Ultraverse is a term coined by US company TAU Systems whose XFEL and laser-driven particle accelerator solutions will provide access to ultra-small objects evolving under ultra-fast and powerful conditions.
The European XFEL is 3.4km long and was built at a cost of €1.25bn. According to company CEO Bjorn Manuel Hegelich, a professor at the University of Texas at Austin, TAU is developing a scalable solution from ‘small room sized for the easier applications to…factory hall sized for the more complicated ones.’
With this, TAU expects to democratise access to facilities that are normally off limits to most. “If you are a company and you want to get time at an XFEL you can’t,” he told The Engineer. “The only way to get time is to be in a very recognised, reputable research collaboration and to write an access proposal which gets evaluated by a committee, and then you may or may not get time.”
The idea that a laser could drive a plasma wave to accelerate particles has been around since 1979. “It was a brilliant idea, only in ‘79 there was no laser even imaginable that could do this,” said Hegelich. “That changed in the mid-late 80s with the invention of CPA - Chirped-Pulse Amplification – lasers.”
He continued: “Since the late 90s they [lasers] have been at the stage where they can now start to accelerate particles.
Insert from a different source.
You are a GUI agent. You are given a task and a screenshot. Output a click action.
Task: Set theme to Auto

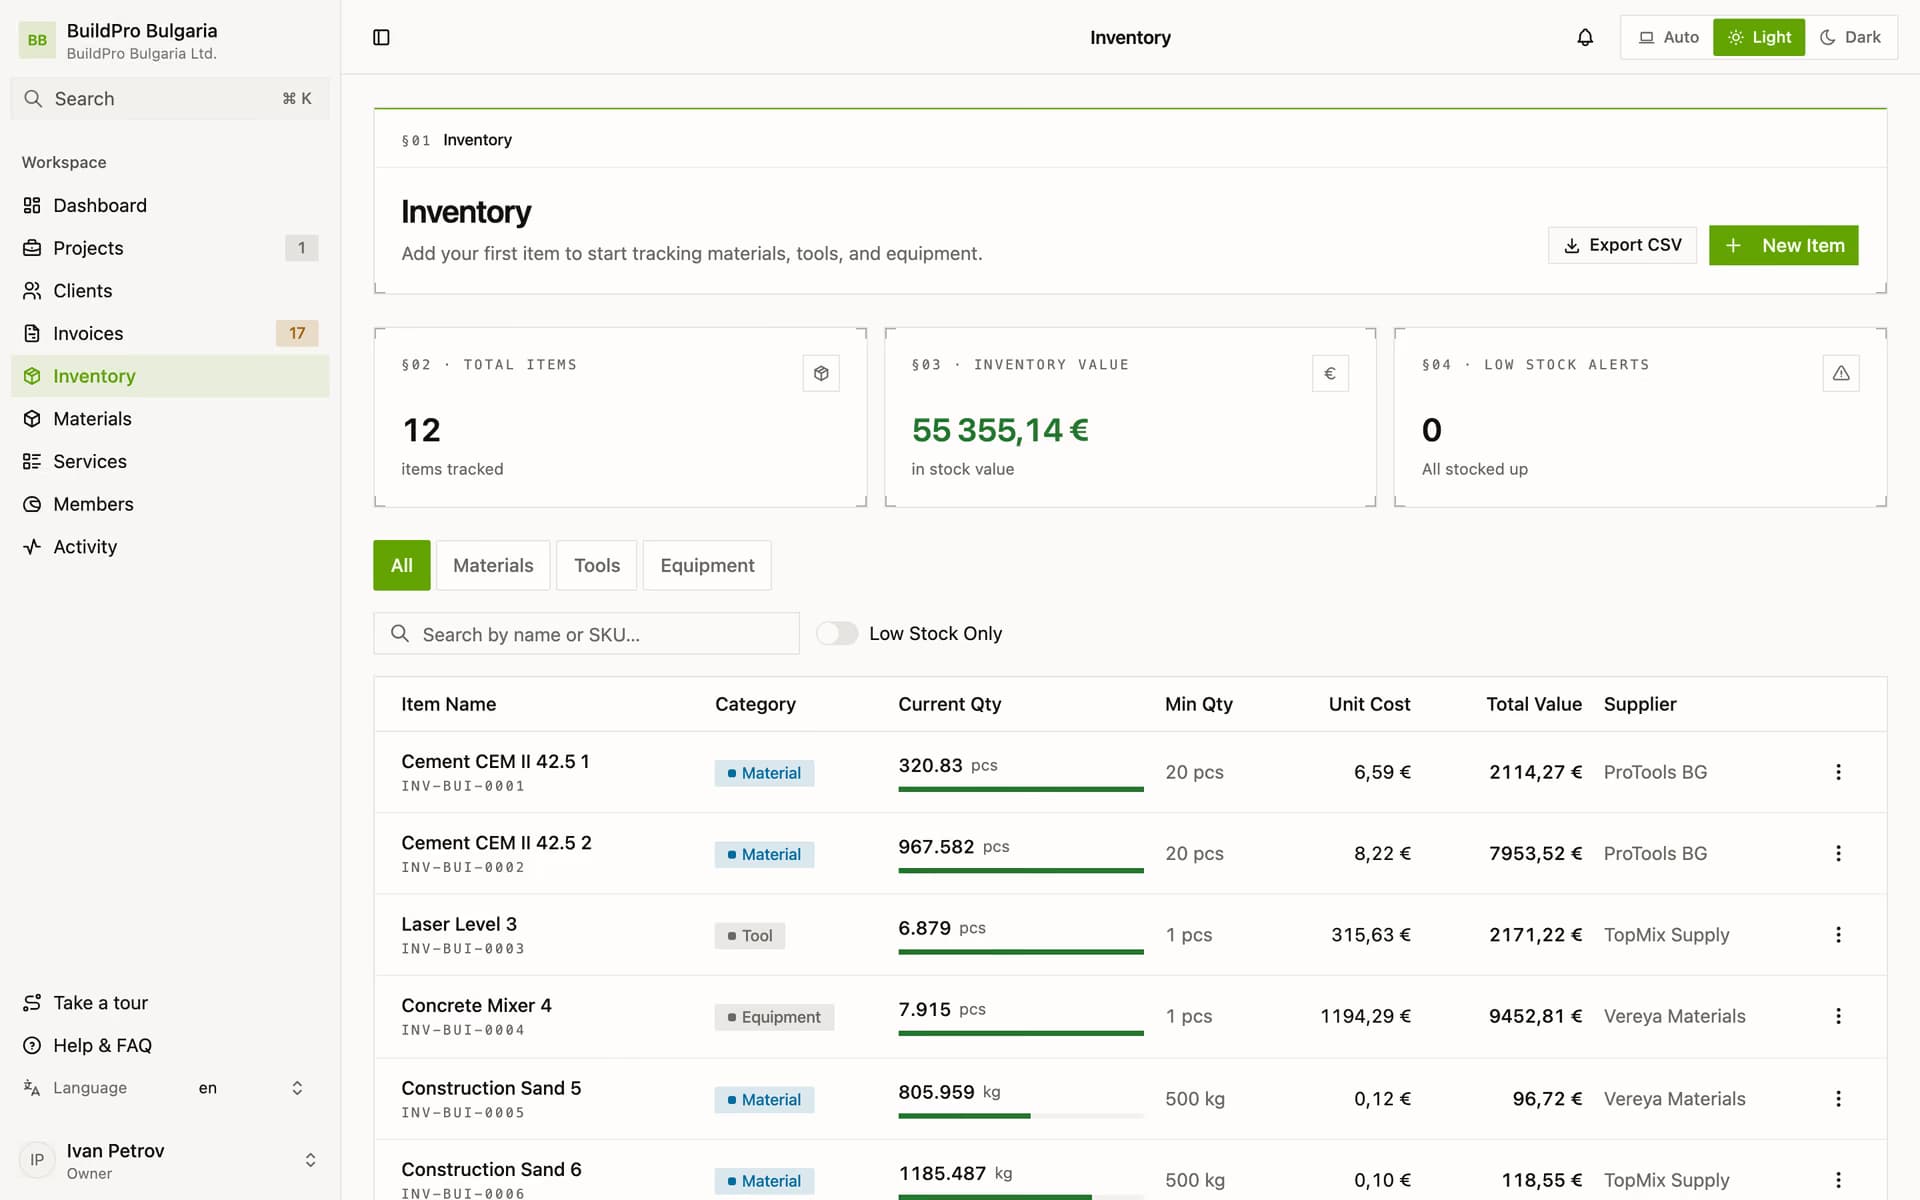pyautogui.click(x=1668, y=37)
For the last 20 years we’ve all been working on that and perfecting it, and there have been [several] breakthroughs to really get them to a point where we can think about making them into a product. We’ve come up with a specific type of plasma target that allows us to basically increase the performance on our laser system by a factor of five in energy, and another factor of 10 or so in charge, in the number of particles accelerated.”
Put very simply, TAU’s solution seeds a plasma-based accelerator with nanoparticles to generate electron packets that surf on the plasma waves and accelerate close to the speed of light. These particles, and the X-rays they can produce, allow for observations of ultra-fast events at an ultra-small scale.
TAU expects to begin concept development in 2023 and will construct an XFEL in 2024. To meet those milestones, TAU is working on system stability and shot-to shot repeatability, plus increasing the average power of laser systems that will have peak power of up to a petawatt. Future applications include the transmutation of nuclear waste.
“They are very high peak power laser systems…but the average power is in the order of a few watts right now, maybe 100 watts or so,” said Hegelich. “We aim to go to many, many kilowatts - tens to hundreds of kilowatts eventually - and that is a big challenge.”
Laser shots at samples will be between 20-150 femtoseconds, which is laser dependent. “That’s the region in which the physics basically works, and it also means that the pulses, the electro pulses you get out, are going to be of even shorter duration; they are going to be a fraction of the duration of the laser pulse.”
Tau’s two-pronged business envisages offering beamtime, data acquisition and analysis as a full-service supplier as well as complete laser-driven accelerators and XFEL systems for sale. As well as offering its first products for sale in 2024, TAU plans to have an XFEL service centre operational by 2026, and to start selling full XFEL systems by 2027.